**PASSAGE FOURNI:**
********

Chroniqueur au New York Times sur les sujets liés à la technologie, Roose a d’abord été un techno-optimiste, mais sa propre dépendance au smartphone, la polarisation de la vie politique et la façon dont l’IA amplifie les biais existants et inégalités l’ont peu à peu rendu plus sceptique et prudent en matière de technologie. Il est convaincu que nous devons opérer un certain nombre de changements pour protéger notre propre avenir et notre humanité. Dans ce livre, il énonce neuf règles permettant aux humains de mieux vivre à l’âge de l’automatisation. Ces règles comprennent des solutions individuelles et collectives. Malgré la montée en puissance d’un “tech-backlash” et les critiques toujours plus virulentes de ses pourfendeurs, l’IA peut encore contribuer au progrès. Mais ce sont les humains qui doivent rester aux commandes. Tous, nous devons être plus vigilants quant aux conséquences éthiques, sociales et environnementales de l’automatisation.

********

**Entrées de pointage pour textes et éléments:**

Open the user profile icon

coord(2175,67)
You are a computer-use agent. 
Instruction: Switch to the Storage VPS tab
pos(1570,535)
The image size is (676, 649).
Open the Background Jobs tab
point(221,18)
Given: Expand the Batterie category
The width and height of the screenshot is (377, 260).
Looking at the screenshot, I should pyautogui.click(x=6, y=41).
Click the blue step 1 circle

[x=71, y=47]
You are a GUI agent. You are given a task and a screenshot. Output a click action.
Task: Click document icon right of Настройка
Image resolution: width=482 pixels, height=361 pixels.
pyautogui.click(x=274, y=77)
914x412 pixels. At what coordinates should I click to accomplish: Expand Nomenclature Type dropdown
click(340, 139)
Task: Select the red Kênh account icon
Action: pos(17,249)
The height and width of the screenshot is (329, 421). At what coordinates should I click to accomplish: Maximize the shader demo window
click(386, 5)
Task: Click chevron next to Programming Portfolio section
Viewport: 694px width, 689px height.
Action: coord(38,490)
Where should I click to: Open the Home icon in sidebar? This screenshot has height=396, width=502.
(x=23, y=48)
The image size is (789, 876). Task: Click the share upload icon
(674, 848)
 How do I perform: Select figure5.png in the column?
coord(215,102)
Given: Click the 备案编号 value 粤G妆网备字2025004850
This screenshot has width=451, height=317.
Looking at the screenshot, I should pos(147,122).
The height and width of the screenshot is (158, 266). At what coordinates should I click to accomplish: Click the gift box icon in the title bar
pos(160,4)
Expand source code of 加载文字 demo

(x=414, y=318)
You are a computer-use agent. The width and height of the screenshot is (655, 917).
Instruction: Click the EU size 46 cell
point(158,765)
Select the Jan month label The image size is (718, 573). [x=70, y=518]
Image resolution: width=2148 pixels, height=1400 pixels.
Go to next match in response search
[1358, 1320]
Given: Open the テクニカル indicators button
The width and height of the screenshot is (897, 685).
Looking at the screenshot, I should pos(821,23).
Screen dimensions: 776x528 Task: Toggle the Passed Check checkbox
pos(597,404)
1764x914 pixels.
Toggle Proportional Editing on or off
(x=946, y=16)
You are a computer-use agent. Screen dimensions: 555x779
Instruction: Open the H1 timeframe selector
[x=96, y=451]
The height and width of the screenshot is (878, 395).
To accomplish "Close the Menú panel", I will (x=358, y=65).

********

**ACTIONS À MENER:**
**1)** Recopiez intégralement le passage sur l'automatisation, sans y changer un seul mot.
**2)** Dans les entrées, présentez sous forme de liste JSON de chaînes les lignes situées entre celle qui contient « Select the Jan » et celle qui contient « [x=96, y=451] », ces deux lignes comprises. Mettez une chaîne par ligne et omettez les lignes vides.
Le passage et les entrées n'ont aucun rapport entre eux.

**SOLUTIONS PAR TÂCHE:**
**1)**
Chroniqueur au New York Times sur les sujets liés à la technologie, Roose a d’abord été un techno-optimiste, mais sa propre dépendance au smartphone, la polarisation de la vie politique et la façon dont l’IA amplifie les biais existants et inégalités l’ont peu à peu rendu plus sceptique et prudent en matière de technologie. Il est convaincu que nous devons opérer un certain nombre de changements pour protéger notre propre avenir et notre humanité. Dans ce livre, il énonce neuf règles permettant aux humains de mieux vivre à l’âge de l’automatisation. Ces règles comprennent des solutions individuelles et collectives. Malgré la montée en puissance d’un “tech-backlash” et les critiques toujours plus virulentes de ses pourfendeurs, l’IA peut encore contribuer au progrès. Mais ce sont les humains qui doivent rester aux commandes. Tous, nous devons être plus vigilants quant aux conséquences éthiques, sociales et environnementales de l’automatisation.

**2)**
[
  "Select the Jan month label The image size is (718, 573). [x=70, y=518]",
  "Image resolution: width=2148 pixels, height=1400 pixels.",
  "Go to next match in response search",
  "[1358, 1320]",
  "Given: Open the テクニカル indicators button",
  "The width and height of the screenshot is (897, 685).",
  "Looking at the screenshot, I should pos(821,23).",
  "Screen dimensions: 776x528 Task: Toggle the Passed Check checkbox",
  "pos(597,404)",
  "1764x914 pixels.",
  "Toggle Proportional Editing on or off",
  "(x=946, y=16)",
  "You are a computer-use agent. Screen dimensions: 555x779",
  "Instruction: Open the H1 timeframe selector",
  "[x=96, y=451]"
]